Vibrational Raman Spectroscopy
Complementary to IR spectroscopy, Raman spectroscopy can be used for a detailed structural characterization of nanostructures. With more recent experimental techniques that can enhance the Raman signal, like surface enhanced or tip enhanced Raman spectroscopy (SERS and TERS), and that can be conducted in very low temperature and ultra-high vacuum, as well as in solution, this technique has become a fundamental and versatile technique to obtain structural fingerprints. These spectroscopic techniques can probe molecular time scales of the order of femto- to picoseconds, which are within reach of current quantum mechanical techniques. The simulation of Raman spectroscopy from a first-principles perspective involves the calculation of the (zero-frequency) dipole polarizability tensor of a system from an electronic structure calculation. While it is possible to calculate such a quantity for smaller molecules with a finite differences approach, for larger and periodic systems density functional perturbation theory (DFPT) is the method of choice. In the all electron, numerical localized orbitals code FHI-aims, we have currently extended and optimized an all-electron, real-space-based DFPT implementation for the response to electric fields.
Anharmonic Raman intensities can be calculated through the Fourier transform of time correlation functions involving the static polarizability tensor.
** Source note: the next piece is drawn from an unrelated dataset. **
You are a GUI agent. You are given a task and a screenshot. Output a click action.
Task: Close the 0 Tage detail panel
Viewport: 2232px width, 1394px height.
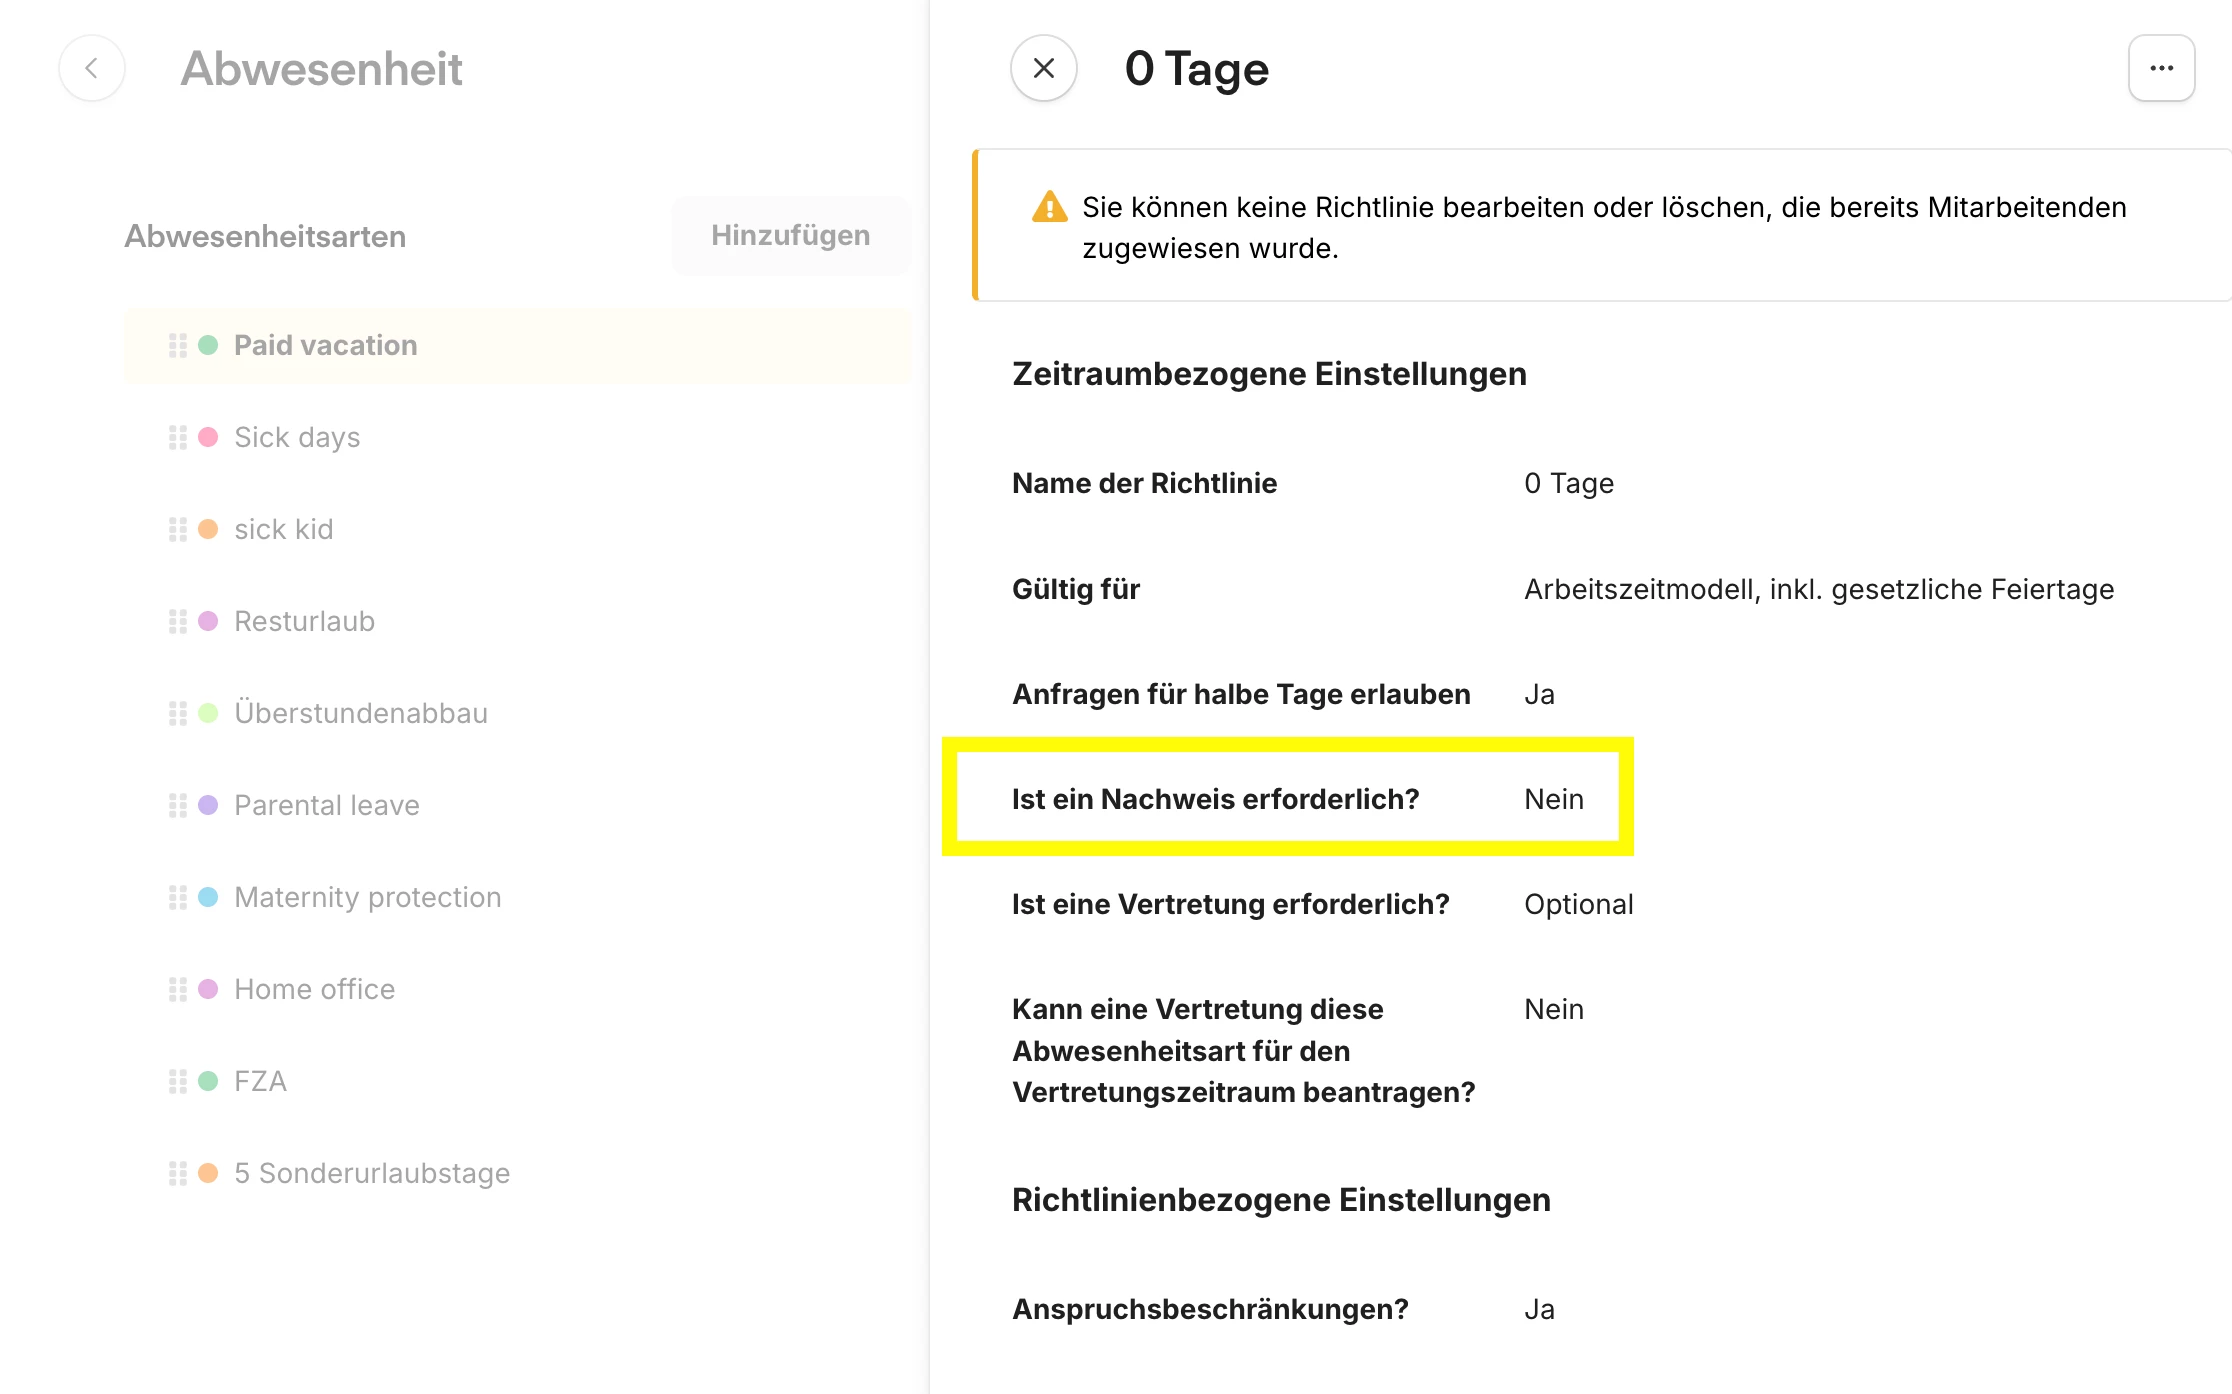[1043, 68]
We currently apply our implementation for the structural characterization of molecular crystals at finite temperatures and are exploiting ways based on machine learning techniques to make polarizability-tensor calculations cheaper.
Structure search for biomolecules in non-biological environments
Relatively reliable empirical potentials exist to describe of peptides in solution or isolated organic molecules, but in order to study their interactions with inorganic surfaces with predictive accuracy, it is mandatory to design new empirical models based on electronic structure calculations. For that, it is necessary to obtain a thorough exploration of the first-principles potential energy surface. A especially challenging aspect is to model reliably the surface-(bio)molecule interaction, accounting for the correct level alignments and charge rearrangements. We develop genetic algorithms that act on internal degrees of freedom and optimize them for use with ab initio potential energy surfaces. In order to analyze and explore efficiently the free energy landscape, we exploit enhance machine learning clustering techniques and venues for cheaper potential energy evaluation. Our goal is to reach longer time and length scales involved that allow the modeling of self-assembly of bio-organic molecules on surfaces.